- _Task description_
Set down the line containing "Viewport: 924px width, 2000px height." and each line after it through the last line of the records, exactly, leaving pictures out.

START Data extracts

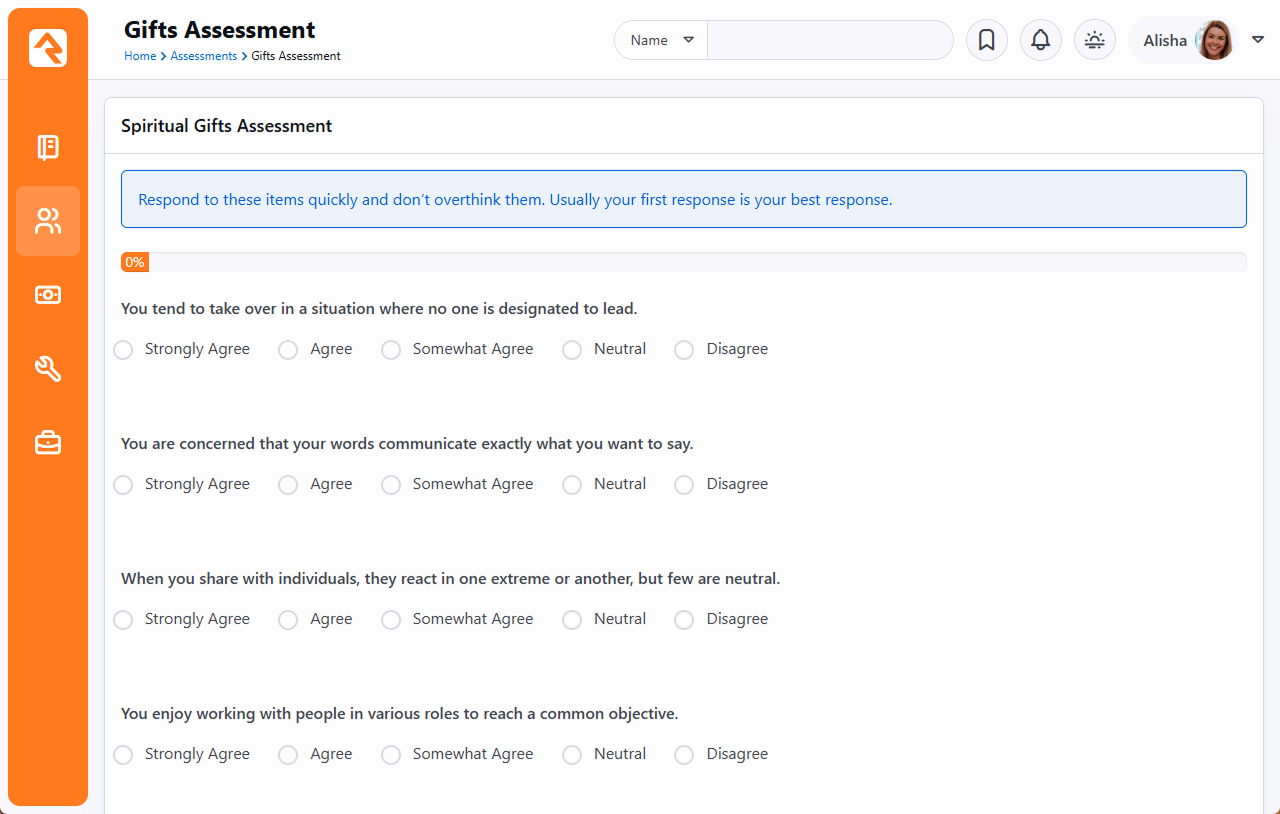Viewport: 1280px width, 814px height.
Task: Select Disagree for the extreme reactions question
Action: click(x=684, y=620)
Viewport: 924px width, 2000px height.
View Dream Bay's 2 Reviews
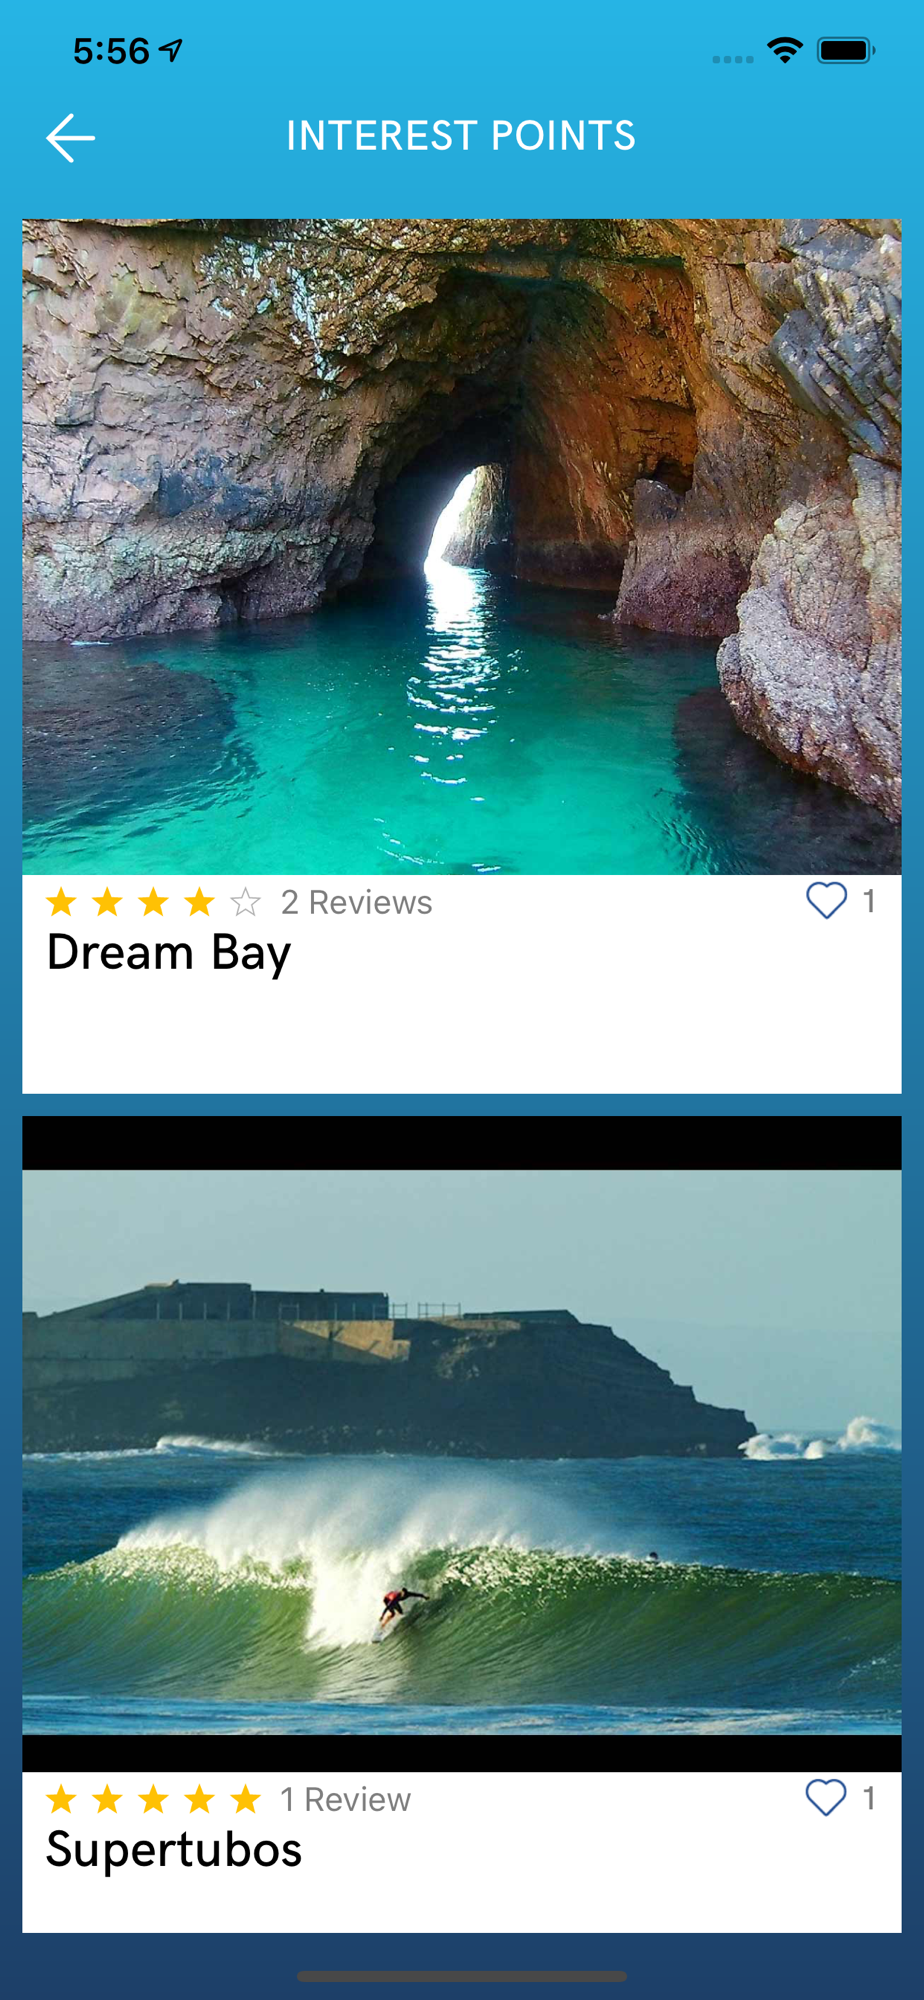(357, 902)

END Data extracts

- _Answer to the problem_
Viewport: 924px width, 2000px height.
View Dream Bay's 2 Reviews
(357, 902)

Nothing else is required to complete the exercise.